We will present an overview of projected changes in climatology and extremes using high- resolution dynamically downscaled ensembles. We use weather research and forecast (WRF) model to conduct six decadal simulations with different boundary conditions and model setup. The spatial resolution is 12-km. The model covers most of North America (domain size: 7200 km × 6180 km). The boundary conditions employed are the Geophysical Fluid Dynamics Laboratory Earth System Model with Generalized Ocean Layer Dynamics component (GFDL-ESG2G), Community Climate System Model, version 4 (CCSM4), and the Hadley Centre Global Environment Model, version 2-Earth System (HadGEM2-ES). We analyze climate changes over the entire model domain and seven subregions, divided based on national climate assessment. We will present the climate change in late 21st century relative to the reference period of 1995–2004. We will consider the impacts of spectral nudging and different boundary conditions on future climate projections for temperature- and precipitation-based indices. For precipitation, we will investigate the changes of rainstorm size, frequency, intensity and duration. In addition, in our previous study (Chang et al. 2016), we found that projected changes are smaller than model-observation biases.
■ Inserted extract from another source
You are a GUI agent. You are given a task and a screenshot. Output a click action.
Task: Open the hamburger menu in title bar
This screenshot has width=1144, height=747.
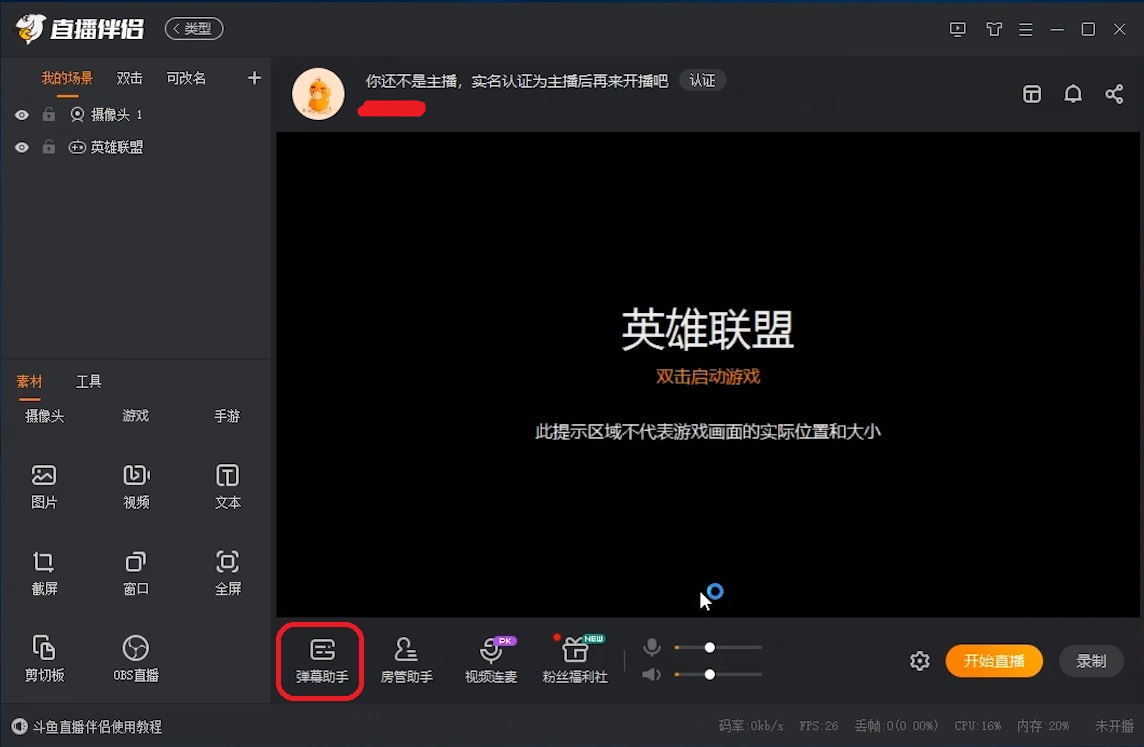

We therefore developed a “data-driven simulations” that applies model-projected changes to observational data. This method will be applied to all the future projections presented in this study to show the uncertainties of future climate projections due to different boundary conditions and model setup.

Reference:

Chang, W., M. Stein, J. Wang, V. R. Kotamarthi, and E. Moyer, 2016: Changes in Spatio-temporal Precipitation Patterns in Changing Climate Conditions. Journal of Climate. DOI: http://dx.doi.org/10.1175/JCLI-D-15-0844.1.